> [Task item]:
Go through the entries one line at a time, and gather every line that has the word "agent".

[Collection entries]

++++

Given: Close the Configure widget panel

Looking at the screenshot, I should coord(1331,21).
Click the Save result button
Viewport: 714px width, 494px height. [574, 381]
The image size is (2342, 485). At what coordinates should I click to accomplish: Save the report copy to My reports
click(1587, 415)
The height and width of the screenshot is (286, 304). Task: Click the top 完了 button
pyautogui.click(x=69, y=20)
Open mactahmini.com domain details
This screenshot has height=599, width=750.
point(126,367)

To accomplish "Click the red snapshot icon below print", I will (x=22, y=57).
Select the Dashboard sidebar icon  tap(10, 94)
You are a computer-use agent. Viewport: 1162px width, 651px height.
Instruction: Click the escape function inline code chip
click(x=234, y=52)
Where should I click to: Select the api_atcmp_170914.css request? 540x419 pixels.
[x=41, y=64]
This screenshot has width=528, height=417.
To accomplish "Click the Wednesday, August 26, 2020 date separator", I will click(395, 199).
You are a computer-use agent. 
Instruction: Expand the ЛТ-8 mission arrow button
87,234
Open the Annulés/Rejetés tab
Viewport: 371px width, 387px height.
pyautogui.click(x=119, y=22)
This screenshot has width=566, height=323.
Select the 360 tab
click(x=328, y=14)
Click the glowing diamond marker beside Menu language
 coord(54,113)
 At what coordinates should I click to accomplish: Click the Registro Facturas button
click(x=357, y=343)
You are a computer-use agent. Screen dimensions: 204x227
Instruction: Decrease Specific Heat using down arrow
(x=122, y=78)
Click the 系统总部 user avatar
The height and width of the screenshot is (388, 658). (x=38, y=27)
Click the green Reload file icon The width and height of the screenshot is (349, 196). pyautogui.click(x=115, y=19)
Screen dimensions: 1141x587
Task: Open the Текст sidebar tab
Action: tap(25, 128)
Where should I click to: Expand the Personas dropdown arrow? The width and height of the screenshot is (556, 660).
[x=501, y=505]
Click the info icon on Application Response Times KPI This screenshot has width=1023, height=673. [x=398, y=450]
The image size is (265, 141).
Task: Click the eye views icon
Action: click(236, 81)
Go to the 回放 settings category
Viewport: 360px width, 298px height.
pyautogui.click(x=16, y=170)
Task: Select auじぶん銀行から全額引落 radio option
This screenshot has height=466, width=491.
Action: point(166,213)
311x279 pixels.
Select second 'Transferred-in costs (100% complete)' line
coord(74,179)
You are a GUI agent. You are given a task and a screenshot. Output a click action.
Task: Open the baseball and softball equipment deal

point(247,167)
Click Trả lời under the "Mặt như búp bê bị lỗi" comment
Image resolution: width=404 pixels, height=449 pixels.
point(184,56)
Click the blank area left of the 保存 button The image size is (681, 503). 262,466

++++

> [Expected answer]:
You are a computer-use agent. Viewport: 1162px width, 651px height.
You are a computer-use agent. 
You are a computer-use agent. Screen dimensions: 204x227
You are a GUI agent. You are given a task and a screenshot. Output a click action.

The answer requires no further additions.